Werner Thiede: Die Frage ist ja, ob es sich dabei um Fahrlässigkeit oder um Absicht handelt. Das gilt für die gesamte Mobilfunk-Debatte. Im August 2021 hat beispielsweise das US-Bundesgericht die dortige Regulierungsbehörde Federal Communication Commission (FCC) verpflichtet, endlich darzulegen, warum sie wissenschaftliche Nachweise für Schäden durch drahtlose Strahlung seit vielen Jahren ignoriert hat. Solche Ignoranz ist bei den höheren 5G-Frequenzbereichen, die bislang in Deutschland nur in wenigen begrenzten Fällen zur Anwendung gekommen sind, besonders bedenklich. Denn die immerhin vorliegenden Studien weisen hier auf besondere gesundheitliche Risiken hin. Wollte man sie fairerweise berücksichtigen, wäre ja der sogenannte Fortschritt womöglich gebremst – und unsere fortschrittstrunkene Gesellschaft will sich insgesamt kein technisches Zurückbleiben leisten! Ich erinnere mich an eine Aussage des bekannten deutschen Journalisten Marcus Rohwetter, wonach sich Technologiekonzerne regelmäßig um die hässliche Frage drücken, ob das, was jeweils erfunden werden soll, dem Menschen letztlich wirklich dient: «Ihnen geht es ums Geschäft, nicht um Ethik.»

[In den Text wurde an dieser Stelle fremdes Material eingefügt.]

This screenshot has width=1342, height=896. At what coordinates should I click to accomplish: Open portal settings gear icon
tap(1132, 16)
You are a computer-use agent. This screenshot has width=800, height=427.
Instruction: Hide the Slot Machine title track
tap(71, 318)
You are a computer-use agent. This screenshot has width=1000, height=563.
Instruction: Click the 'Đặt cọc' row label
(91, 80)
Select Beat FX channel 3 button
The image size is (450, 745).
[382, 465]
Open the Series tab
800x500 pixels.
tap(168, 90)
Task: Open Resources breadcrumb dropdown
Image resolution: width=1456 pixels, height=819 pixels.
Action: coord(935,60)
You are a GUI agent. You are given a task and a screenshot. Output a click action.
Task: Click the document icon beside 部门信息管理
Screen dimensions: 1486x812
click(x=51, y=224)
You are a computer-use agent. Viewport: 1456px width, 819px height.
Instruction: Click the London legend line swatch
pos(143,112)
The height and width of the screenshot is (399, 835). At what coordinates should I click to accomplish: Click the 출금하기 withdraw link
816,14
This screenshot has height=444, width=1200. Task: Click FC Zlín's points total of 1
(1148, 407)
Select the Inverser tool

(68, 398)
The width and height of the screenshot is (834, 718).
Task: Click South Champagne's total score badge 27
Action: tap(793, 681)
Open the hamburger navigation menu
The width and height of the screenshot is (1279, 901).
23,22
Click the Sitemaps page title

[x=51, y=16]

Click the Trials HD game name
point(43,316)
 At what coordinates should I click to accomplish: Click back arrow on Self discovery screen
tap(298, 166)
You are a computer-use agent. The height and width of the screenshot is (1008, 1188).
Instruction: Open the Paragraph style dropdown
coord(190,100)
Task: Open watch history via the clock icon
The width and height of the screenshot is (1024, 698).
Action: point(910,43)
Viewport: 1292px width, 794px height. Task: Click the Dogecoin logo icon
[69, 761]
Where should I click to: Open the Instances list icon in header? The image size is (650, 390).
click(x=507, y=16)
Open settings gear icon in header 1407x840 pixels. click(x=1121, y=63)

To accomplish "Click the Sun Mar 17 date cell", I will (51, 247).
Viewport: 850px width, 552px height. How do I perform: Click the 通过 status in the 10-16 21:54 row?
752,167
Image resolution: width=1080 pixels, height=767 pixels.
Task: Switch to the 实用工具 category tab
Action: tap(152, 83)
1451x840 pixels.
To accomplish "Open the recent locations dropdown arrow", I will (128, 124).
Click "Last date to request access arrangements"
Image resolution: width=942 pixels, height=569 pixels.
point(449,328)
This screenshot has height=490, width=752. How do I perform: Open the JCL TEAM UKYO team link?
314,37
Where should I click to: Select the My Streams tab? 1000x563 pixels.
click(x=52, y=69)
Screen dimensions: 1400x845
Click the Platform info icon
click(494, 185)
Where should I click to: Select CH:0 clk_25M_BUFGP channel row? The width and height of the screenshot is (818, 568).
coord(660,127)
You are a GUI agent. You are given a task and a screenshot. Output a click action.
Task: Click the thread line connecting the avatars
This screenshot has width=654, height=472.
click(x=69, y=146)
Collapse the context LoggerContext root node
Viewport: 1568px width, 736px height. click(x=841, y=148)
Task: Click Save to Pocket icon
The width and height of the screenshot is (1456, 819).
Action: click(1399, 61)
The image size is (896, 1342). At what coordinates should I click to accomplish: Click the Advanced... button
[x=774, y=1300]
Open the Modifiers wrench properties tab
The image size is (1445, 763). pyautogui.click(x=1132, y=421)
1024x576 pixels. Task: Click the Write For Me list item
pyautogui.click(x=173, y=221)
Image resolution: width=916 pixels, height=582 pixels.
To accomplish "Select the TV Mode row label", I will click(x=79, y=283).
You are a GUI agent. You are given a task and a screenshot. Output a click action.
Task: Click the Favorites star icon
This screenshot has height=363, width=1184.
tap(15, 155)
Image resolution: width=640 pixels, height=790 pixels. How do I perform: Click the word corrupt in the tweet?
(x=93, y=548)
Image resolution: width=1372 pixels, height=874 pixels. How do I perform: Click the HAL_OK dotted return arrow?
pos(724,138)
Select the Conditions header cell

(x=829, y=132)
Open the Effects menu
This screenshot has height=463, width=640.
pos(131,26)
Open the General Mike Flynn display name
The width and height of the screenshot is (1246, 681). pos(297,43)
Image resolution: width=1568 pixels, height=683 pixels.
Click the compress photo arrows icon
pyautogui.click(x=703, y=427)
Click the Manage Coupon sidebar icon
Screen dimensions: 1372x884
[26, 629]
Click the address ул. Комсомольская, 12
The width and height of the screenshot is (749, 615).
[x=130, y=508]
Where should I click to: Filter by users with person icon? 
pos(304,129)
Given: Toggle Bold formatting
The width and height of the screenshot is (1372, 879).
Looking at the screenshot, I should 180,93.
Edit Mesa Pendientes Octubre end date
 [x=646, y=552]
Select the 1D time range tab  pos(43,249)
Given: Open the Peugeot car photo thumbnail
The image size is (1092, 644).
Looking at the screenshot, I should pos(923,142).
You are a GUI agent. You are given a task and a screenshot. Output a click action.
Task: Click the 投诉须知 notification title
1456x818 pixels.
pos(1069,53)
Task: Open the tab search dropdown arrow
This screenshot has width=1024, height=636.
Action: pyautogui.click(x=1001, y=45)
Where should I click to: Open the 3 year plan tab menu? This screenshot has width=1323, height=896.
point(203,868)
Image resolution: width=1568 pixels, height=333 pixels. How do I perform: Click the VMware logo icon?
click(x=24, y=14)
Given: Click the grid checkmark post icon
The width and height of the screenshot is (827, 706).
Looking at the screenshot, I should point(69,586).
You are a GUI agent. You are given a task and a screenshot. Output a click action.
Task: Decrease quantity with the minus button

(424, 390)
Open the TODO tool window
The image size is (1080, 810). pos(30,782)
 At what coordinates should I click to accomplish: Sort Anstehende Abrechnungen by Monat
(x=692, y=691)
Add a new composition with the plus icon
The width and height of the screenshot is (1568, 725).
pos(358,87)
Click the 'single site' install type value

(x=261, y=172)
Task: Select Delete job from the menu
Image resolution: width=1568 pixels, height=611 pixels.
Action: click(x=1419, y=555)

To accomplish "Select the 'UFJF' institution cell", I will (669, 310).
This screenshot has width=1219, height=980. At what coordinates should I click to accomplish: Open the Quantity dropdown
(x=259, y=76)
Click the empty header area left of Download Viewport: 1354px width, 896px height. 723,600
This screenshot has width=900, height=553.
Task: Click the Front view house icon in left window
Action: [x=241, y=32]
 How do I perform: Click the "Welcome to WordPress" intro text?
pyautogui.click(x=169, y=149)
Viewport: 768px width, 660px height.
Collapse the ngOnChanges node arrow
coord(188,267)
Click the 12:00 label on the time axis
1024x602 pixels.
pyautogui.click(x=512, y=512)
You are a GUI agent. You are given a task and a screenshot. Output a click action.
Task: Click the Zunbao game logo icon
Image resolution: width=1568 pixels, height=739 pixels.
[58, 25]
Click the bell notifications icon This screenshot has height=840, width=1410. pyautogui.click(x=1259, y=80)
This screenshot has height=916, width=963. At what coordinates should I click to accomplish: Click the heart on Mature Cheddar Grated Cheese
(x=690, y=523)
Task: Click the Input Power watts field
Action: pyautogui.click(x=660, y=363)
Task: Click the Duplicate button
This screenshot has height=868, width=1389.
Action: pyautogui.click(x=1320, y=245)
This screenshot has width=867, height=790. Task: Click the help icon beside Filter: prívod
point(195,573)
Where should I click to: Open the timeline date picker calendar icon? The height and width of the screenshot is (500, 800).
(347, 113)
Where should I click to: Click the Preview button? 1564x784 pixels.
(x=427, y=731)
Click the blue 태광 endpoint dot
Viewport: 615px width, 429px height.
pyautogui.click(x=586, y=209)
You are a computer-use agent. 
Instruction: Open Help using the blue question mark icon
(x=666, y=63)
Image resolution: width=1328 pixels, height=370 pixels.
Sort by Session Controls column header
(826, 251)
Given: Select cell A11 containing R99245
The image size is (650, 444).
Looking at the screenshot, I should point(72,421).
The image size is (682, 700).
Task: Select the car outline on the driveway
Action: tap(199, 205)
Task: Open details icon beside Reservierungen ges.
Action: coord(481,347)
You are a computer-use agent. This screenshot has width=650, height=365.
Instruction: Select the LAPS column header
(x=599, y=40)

Glauben Sie, hinter der rasanten Ausdehnung von 5G könnte noch etwas anderes stehen als der Edelmut, alle Menschen bestmöglich miteinander zu vernetzen?
WT: Selbstverständlich sind mit dem 5G-Ausbau und später einmal mit dem 6G-Ausbau zum einen massive kommerzielle Interessen verbunden. Zum andern kommen systemische Interessen hinzu, die in Richtung einer immer noch weiter zunehmenden Überwachung gehen. So hat sich Shoshana Zuboff, die international bekannte Autorin des lesenswerten Buches «Das Zeitalter des Überwachungskapitalismus», nicht gescheut, in einem Interview zu unterstreichen, es sei vernünftig, sich über 5G Sorgen zu machen, weil dieser Mobilfunkstandard einen extremen Überwachungskapitalismus begünstige. Hinzu kommt, dass 5G insgesamt das Fortschreiten der Digitalisierung vorantreibt – etwa die Errichtung des problematischen «Internets der Dinge», das ein «Internet der Personen» nach sich ziehen dürfte.
In Anbetracht unseres Grundrechts auf körperliche und geistige Unversehrtheit, aber auch des seit dem 8. Oktober 2021 von den Vereinten Nationen anerkannten Menschenrechts auf ein Leben in einer gesunden Umwelt: Warum gibt es kein Recht auf analoges Leben?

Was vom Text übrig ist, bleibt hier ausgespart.